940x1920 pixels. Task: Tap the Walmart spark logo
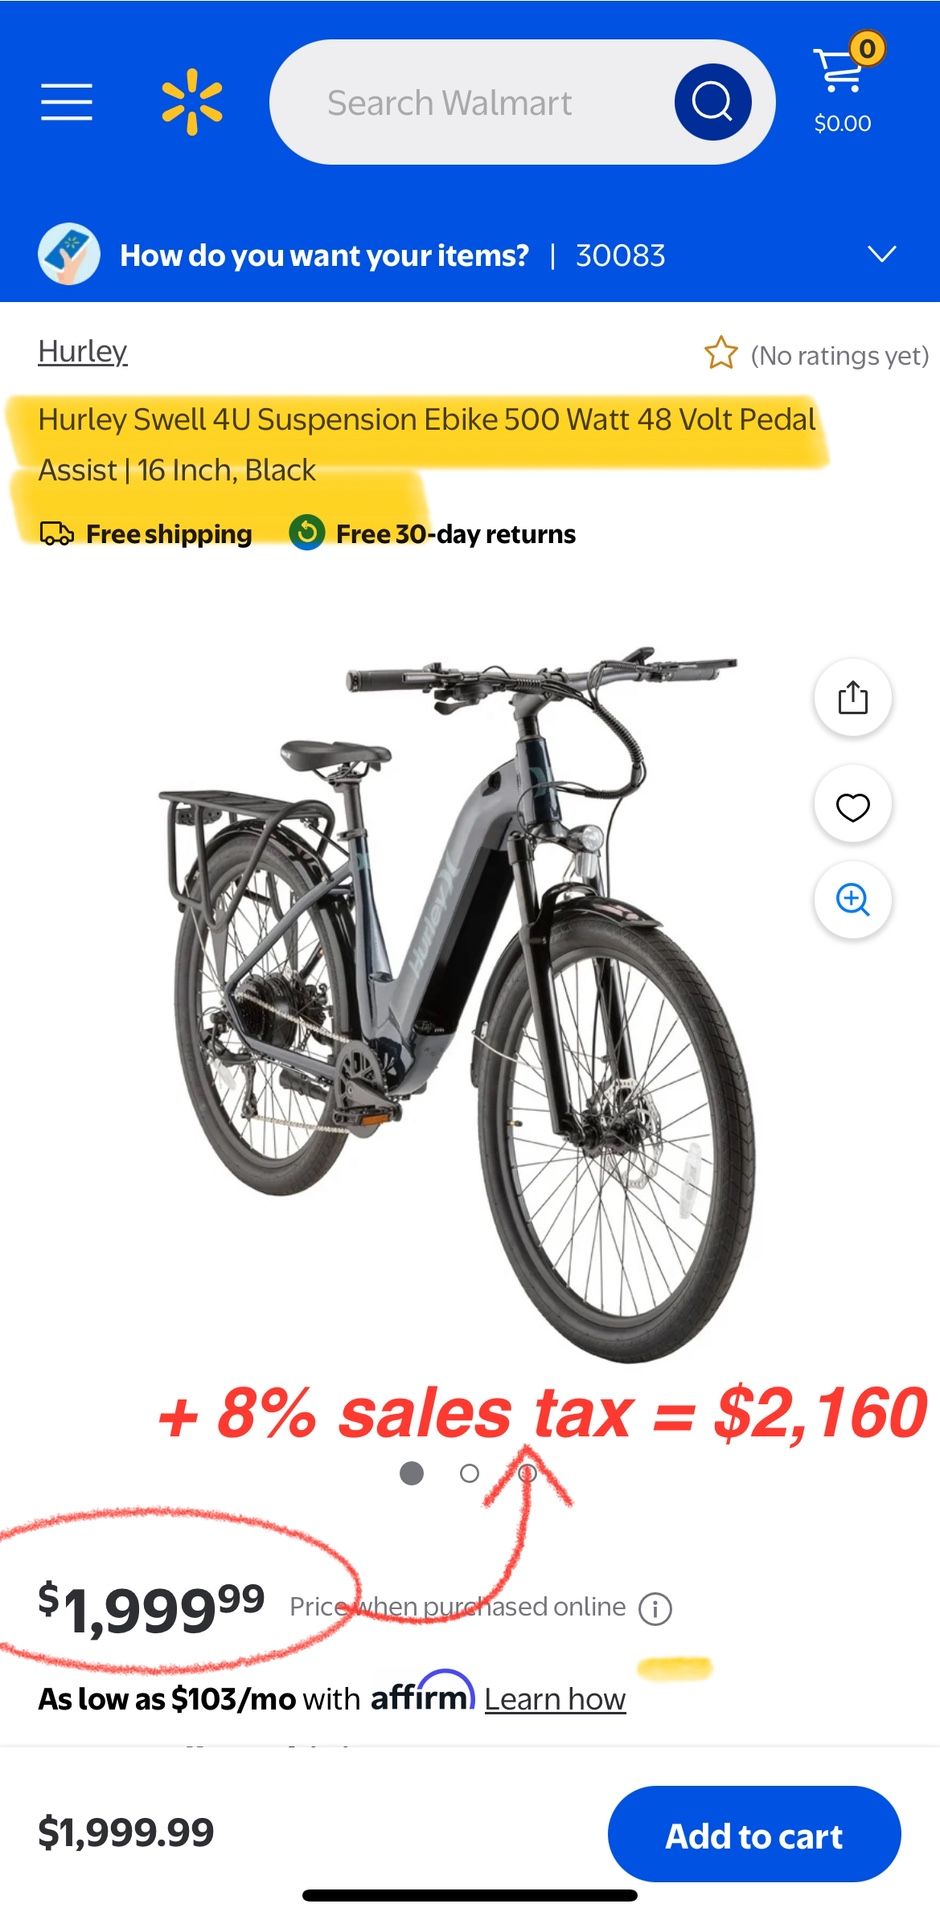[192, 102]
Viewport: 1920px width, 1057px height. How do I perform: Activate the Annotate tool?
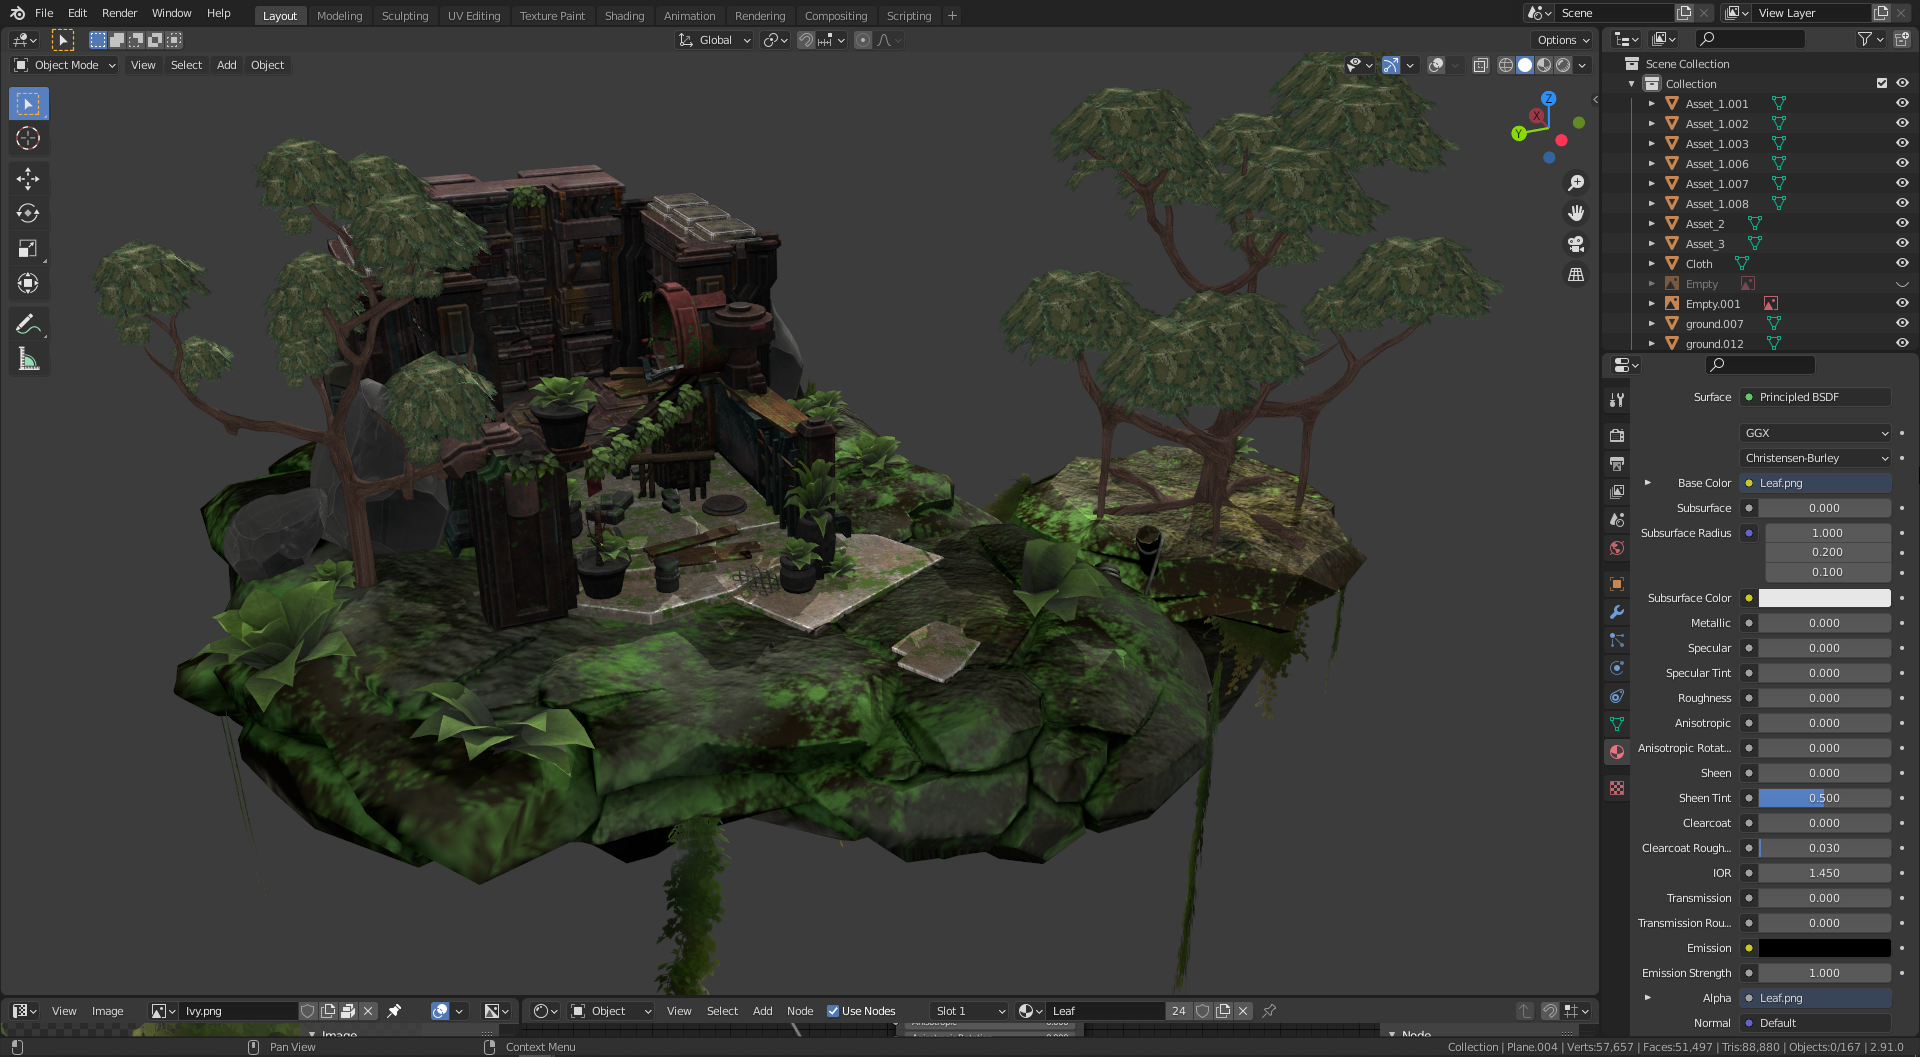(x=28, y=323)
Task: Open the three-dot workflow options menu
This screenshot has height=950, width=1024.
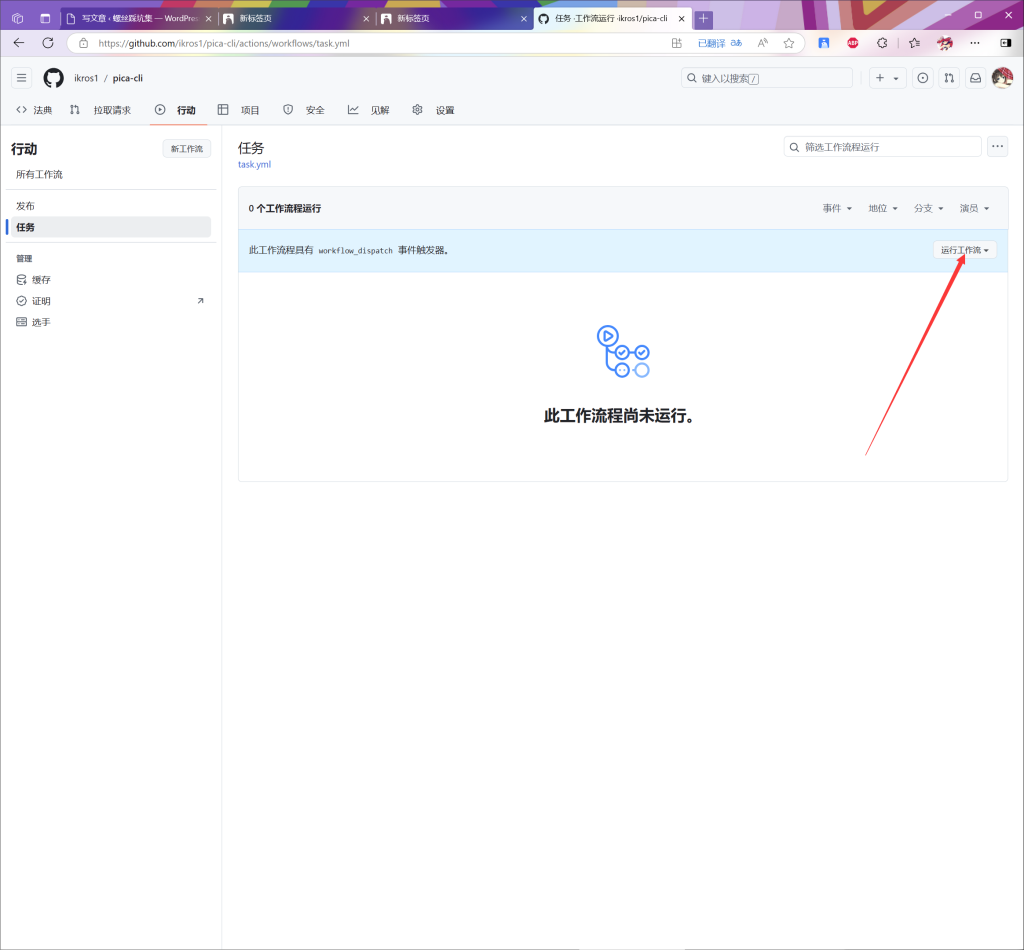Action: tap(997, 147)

--------------------------------

--- Exercise instructions ---
Copy out all the entries above line for line, leaving out the pictures.

--- Task output ---
940x1920 pixels. Task: Tap the Walmart spark logo
[192, 102]
Viewport: 1920px width, 1057px height. How do I perform: Activate the Annotate tool?
(x=28, y=323)
Task: Open the three-dot workflow options menu
This screenshot has height=950, width=1024.
Action: tap(997, 147)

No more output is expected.